### WORK TASK
Given the material below, return only the lines starting at the line with "Focus and Scope (928, 530)" and ending at the line with "Krakonošův maškarní rej (132, 1105)", exactly as they appear.

***** RECORDS *****

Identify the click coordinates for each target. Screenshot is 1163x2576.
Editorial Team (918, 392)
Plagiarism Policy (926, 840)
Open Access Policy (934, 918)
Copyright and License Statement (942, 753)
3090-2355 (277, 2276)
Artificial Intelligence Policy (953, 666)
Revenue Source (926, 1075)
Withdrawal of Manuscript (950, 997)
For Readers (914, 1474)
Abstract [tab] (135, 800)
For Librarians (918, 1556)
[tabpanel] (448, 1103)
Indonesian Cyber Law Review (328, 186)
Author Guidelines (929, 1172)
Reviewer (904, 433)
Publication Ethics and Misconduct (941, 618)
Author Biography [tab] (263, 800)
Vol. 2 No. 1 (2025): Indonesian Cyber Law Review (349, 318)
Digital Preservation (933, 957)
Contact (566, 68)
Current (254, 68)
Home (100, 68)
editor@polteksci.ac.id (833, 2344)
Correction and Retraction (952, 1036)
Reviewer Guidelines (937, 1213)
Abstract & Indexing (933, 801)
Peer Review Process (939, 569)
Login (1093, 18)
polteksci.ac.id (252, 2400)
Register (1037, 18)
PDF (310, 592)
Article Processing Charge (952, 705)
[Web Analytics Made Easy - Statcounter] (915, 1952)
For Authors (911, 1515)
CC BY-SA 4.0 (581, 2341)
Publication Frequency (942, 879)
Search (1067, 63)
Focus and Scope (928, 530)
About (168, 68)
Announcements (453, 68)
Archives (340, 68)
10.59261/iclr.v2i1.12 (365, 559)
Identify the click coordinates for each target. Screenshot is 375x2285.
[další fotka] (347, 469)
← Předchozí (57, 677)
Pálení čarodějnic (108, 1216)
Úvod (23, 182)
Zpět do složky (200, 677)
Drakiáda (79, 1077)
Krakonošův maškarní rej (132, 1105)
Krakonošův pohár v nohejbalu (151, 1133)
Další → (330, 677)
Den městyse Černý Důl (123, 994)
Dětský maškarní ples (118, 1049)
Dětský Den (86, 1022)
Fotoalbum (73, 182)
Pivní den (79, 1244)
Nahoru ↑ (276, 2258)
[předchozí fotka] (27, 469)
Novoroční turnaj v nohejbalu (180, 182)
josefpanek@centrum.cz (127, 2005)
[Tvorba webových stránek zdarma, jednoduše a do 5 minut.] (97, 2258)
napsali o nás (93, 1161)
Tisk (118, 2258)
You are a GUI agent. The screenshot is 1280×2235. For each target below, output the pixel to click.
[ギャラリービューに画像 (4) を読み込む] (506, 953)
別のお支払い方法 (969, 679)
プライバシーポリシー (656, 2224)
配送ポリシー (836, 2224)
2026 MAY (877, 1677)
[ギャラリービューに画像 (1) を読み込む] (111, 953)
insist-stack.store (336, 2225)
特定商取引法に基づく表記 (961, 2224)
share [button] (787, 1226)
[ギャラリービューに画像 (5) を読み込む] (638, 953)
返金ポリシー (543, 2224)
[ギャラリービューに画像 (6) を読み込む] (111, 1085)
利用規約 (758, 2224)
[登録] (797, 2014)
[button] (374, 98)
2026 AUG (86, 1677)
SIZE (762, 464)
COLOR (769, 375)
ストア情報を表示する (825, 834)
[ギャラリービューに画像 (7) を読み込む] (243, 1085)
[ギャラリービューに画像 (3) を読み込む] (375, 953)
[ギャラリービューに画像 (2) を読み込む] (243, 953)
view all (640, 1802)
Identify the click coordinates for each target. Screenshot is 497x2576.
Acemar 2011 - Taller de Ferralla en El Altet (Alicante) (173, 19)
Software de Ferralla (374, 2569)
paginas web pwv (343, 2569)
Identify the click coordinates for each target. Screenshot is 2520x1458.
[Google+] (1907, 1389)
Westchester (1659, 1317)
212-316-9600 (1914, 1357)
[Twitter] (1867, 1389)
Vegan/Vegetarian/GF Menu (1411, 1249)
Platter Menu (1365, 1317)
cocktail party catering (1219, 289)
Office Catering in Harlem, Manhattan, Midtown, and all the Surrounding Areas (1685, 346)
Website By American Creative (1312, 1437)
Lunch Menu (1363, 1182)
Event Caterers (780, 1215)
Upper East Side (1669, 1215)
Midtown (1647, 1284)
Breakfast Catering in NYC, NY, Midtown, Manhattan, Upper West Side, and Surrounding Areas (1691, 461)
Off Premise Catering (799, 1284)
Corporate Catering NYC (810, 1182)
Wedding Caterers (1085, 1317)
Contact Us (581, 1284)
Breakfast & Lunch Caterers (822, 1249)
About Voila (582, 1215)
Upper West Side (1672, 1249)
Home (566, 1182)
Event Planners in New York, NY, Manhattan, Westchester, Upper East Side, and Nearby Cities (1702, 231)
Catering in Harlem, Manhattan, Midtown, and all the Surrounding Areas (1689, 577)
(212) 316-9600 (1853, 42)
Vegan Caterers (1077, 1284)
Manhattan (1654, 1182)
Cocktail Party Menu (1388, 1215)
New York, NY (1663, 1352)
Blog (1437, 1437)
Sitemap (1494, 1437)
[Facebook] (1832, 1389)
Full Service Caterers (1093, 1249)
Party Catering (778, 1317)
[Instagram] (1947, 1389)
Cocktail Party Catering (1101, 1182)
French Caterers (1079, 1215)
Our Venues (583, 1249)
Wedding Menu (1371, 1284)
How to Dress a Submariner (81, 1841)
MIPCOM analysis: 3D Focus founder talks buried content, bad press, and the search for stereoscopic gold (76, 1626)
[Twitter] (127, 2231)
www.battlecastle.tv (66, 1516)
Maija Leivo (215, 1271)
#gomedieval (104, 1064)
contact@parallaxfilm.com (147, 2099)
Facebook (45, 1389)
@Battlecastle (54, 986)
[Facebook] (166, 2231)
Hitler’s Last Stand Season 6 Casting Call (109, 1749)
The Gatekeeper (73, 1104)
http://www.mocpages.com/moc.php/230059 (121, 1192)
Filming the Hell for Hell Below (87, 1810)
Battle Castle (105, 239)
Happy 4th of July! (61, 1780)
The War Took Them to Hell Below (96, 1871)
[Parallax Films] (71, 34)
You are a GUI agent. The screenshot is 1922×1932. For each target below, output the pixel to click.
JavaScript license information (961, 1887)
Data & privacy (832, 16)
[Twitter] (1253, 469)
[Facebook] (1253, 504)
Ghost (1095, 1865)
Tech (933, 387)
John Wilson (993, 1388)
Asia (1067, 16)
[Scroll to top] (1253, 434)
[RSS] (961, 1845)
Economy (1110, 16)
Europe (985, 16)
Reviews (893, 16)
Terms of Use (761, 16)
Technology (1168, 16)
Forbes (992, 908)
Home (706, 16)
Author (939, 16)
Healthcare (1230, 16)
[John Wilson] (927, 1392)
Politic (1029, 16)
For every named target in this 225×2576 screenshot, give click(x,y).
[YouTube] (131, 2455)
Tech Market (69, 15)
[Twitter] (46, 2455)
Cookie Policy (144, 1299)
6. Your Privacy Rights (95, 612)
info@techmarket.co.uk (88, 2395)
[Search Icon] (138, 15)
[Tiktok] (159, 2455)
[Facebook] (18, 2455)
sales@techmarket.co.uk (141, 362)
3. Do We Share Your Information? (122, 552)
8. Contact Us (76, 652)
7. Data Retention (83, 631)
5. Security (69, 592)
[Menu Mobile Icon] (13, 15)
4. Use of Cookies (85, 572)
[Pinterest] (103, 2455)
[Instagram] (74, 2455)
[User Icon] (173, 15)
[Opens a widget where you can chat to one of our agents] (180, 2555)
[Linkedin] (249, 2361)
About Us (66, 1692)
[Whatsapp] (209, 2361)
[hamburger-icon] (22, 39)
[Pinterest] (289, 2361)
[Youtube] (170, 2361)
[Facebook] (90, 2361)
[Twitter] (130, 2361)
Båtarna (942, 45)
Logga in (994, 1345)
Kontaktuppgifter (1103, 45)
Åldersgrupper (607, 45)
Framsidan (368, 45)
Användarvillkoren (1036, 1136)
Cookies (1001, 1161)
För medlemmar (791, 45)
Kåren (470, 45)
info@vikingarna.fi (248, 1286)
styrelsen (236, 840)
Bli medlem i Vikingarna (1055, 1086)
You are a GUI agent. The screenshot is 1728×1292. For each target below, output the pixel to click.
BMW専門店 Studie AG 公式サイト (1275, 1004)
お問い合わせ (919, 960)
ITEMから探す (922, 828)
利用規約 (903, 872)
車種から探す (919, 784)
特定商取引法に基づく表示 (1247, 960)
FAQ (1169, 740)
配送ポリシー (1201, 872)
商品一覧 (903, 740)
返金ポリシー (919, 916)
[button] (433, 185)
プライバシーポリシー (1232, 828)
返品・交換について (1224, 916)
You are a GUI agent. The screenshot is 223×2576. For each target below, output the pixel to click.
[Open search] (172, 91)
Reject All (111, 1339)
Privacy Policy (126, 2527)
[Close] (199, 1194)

*****

### RESPONSE
Focus and Scope (928, 530)
About (168, 68)
Announcements (453, 68)
Archives (340, 68)
10.59261/iclr.v2i1.12 (365, 559)
Identify the click coordinates for each target. Screenshot is 375x2285.
[další fotka] (347, 469)
← Předchozí (57, 677)
Pálení čarodějnic (108, 1216)
Úvod (23, 182)
Zpět do složky (200, 677)
Drakiáda (79, 1077)
Krakonošův maškarní rej (132, 1105)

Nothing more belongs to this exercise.